A
Quick Summary Of How a Mortgage Loan Works.
1) You want a loan for your
home.
2) The bank advertises that they loan money.
3) You "apply" for a "loan."
4) They put you through the ringer getting you approved for the loan.
5) The bank cannot loan you their own assets, other depositors funds or
their own credit.
6) They have you sign a promissory note.
Mortgage elimination facts:
The
next 4 steps the Bank does not want you to know...
7) Your "signed" promissory note can be sold for money, it's an asset.
8) The bank deposits the asset into an account for approximately the amount
of the note.
9) The bank cuts you a check from the deposit you never knew about (or
transfers the money to those who should be receiving it).
10) You think you owe money back on a loan, when in fact, all that was made
was an exchange. You gave them the money, and in return they gave you
the deed.
Mortgage elimination facts:
Interesting Banking Facts....that are used for the mortgage elimination
process
1) Money is created today by
"lending," so all money today is born as "debt money."
2) The person who wants a loan must provide the bank something that he or
she doesn't know is valuable, called a "signed" promissory note.
3) The "signed" promissory note is a bank asset that is "expanded" to create
as much as nine times its value.
4) This "expanded" bank asset is what
provides the bank with the value to be able to pay off the former owner,
"lend" you the purchase price, and finally, earn interest by making loans to
others, tax free.
5) All the while, making you, and millions of others, believe that a debt
exits.
Let's Review The Brillance Of This Scheme that has been discovered and
exposed for the purpose of Mortgage Elimination and other debt elimiation.
If you think about it, the
bankers' scheme is really quite brilliant.

What other business in the
whole world allows you to create money based on the value that someone else
gives you, then charge that person again over and over again... plus
interest?
So
the real question becomes...
"If the promissory note is an asset, what funded the bank's ownership of
the note?"
Answer: They still don't really own it.... they made an exchange.
Mortgage elimination facts:
Your promissory note (asset
to the bank) was exchanged for approximately the amount of the loan. You
gave the bank an asset worth $100,000 and the bank returned $100,000 to you.

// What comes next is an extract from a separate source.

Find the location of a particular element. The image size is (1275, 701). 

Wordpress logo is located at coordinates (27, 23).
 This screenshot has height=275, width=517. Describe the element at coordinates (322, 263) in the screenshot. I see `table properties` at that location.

Mortgage elimination facts:
Where was the loan?
There wasn't one. But you really do have to admit,
it's brilliant.
Listen, we're not the first
people to "discover" this was going on. But we have figured out some things
that no one else has and have turned it into a mortgage elimination function
that works, legally.
As an honest, ethical person
who believes that all loans should be repaid, do you agree that the bank
should repay your loan to them? After all, they deposited your promissory
note. Your promissory note is an asset that they exchanged for a check.
Where's the loan?
Mortgage elimination facts:
Factually, there isn't one.
And, since all lenders should be repaid, shouldn't the bank repay your loan
to them? If so, you wouldn't have the
"debt" and would live better.
Quickly, when you deposit
money in your checking account, does the bank now owe you that money when
you want it?
Yes.
The bank has a new asset,
the $100 you deposited into your checking account.
The bank also has a new matching liability
that says the bank owes you $100.
Assets = Liabilities.
The bookkeeping entries are
nearly identical for a deposit into your checking account and for a new
loan. By lending, the banks now have more assets and liabilities.
Mortgage elimination facts:
If you were to lend me $500,
your "pool of money" would be smaller. When a bank "loans" money, their
"pool of money" increases. Consequently, there is a
fraud going on here, and the basis of the mortgage elimination process is
exposing this fraud in the clear light of day.